I also believe that Revenge of the Sith is really long and drawn out. The movie would’ve been much better if they completely cut the whole General Grievous subplot. It’s completely unnecessary. In fact, if you just cut out General Grievous entirely, the entire movie would be unchanged. Revenge of the Sith really could benefit from some cuts; most scenes in the second act are just walking and talking, and some characters just repeat things they said in prior scenes.
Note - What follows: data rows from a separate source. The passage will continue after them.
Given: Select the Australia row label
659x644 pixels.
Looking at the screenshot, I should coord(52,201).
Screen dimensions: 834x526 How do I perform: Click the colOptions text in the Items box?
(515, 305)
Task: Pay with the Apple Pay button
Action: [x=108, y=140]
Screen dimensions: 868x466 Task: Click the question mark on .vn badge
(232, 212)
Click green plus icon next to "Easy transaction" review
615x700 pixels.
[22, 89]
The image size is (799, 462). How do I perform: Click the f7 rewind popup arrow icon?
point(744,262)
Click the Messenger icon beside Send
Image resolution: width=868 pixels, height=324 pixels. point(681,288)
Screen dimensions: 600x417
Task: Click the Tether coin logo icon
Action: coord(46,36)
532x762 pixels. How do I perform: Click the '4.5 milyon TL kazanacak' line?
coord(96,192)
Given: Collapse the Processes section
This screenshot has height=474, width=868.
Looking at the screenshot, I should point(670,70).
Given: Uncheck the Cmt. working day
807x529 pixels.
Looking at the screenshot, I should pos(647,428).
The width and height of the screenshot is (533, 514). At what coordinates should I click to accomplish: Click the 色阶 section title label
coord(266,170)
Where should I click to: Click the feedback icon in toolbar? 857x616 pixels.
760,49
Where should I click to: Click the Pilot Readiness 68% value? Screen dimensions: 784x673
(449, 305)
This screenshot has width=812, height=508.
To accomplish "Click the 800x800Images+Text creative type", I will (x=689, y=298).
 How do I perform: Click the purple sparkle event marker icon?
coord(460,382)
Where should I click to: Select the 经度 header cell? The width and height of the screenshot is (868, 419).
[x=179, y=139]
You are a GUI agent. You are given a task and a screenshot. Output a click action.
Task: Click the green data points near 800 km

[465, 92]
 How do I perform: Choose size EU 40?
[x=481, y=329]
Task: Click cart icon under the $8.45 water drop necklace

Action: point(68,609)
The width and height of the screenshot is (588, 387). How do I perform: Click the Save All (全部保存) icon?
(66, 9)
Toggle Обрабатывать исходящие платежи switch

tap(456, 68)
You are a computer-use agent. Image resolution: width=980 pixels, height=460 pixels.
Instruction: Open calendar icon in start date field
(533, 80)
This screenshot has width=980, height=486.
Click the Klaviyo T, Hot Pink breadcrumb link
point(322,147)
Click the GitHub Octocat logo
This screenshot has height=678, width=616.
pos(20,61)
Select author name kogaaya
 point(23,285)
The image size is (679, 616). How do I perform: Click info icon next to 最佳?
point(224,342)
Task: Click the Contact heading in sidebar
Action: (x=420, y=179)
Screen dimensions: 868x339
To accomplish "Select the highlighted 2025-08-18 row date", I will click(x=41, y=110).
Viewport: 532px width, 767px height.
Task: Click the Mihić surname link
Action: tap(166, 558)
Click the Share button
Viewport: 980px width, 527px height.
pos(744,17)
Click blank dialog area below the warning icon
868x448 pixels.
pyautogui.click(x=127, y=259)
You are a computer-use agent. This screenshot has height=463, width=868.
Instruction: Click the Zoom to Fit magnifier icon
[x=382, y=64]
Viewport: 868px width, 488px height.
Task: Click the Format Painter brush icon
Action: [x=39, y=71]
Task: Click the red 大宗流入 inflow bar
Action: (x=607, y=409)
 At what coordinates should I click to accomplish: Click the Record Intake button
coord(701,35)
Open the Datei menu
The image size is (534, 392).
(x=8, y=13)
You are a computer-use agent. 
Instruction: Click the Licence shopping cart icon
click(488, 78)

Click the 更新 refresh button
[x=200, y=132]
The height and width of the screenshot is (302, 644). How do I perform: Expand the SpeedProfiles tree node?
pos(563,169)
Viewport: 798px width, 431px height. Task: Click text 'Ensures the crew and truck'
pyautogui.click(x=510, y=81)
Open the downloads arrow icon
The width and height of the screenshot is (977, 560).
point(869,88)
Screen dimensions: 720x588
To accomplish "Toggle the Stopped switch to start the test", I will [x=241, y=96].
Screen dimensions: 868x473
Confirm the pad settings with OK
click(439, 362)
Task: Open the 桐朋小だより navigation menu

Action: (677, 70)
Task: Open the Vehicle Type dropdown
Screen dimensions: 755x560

I also have some gripes with Grievous himself. Everyone hypes him up to be this bad-ass who kills jedi for fun, and in fact, that’s what he’s portrayed as in the 2003 Clone Wars animated miniseries (which you should absolutely see, it’s so underrated), but they don’t show this in the movie at all. In fact, Grievous just runs and hides (like he always does, apparently). This is also another example of overusing lightsabers, but luckily this isn’t as bad as the other films. The overuse of CGI is also not as bad as in Episode III, though this may be because there aren’t as many alien characters in this one. Speaking of alien characters, Jar Jar Binks has no lines. Thank God. Revenge of the Sith actually has a lot of intense emotional moments, like when the music swells up and Anakin is looking off into the distance on Mustafar contemplating what he’s about to do, or the entire Order 66 scene. Somehow this makes it so I’m sad when characters who have no lines die. These moments are when Episode III is at it’s best.

Once again, my least favorite parts of this movie are the lightsaber fights. Many fans seem to think the Anakin vs. Obi-Wan fight is the best in the series, but I totally disagree. While the dialogue between these two is some of the best in the movie, there’s just way too much filler between that. They jump on a pillar falling down a lava-waterfall, they tightrope-walk across a small beam, they swing on ropes over a lava-river, and it’s completely unnecessary. This is a moment where simpler is better, and it could benefit from some toning-down. And don’t get me started on the Emperor vs. Yoda fight. Every time Yoda opens his stupid mouth I want to die. While the Anakin vs. Obi-Wan fight benefits from dialogue, the Yoda-Emperor fight is weakened immensely by it. “Not if anything to say about it, I have” is such a cliche line that I cringe whenever I hear it. My absolute favorite part about this fight (and the Windu vs. Emperor as well) is Ian McDirmad’s facial expressions. Seriously, go back and focus on his face, he looks so goofy that it’s pure entertainment.

Overall, Revenge of the Sith is definitely the best out of the prequels, and it’s surprisingly a pretty solid movie.

FINAL REVIEW: 6/10 killed younglings. Drawn-out.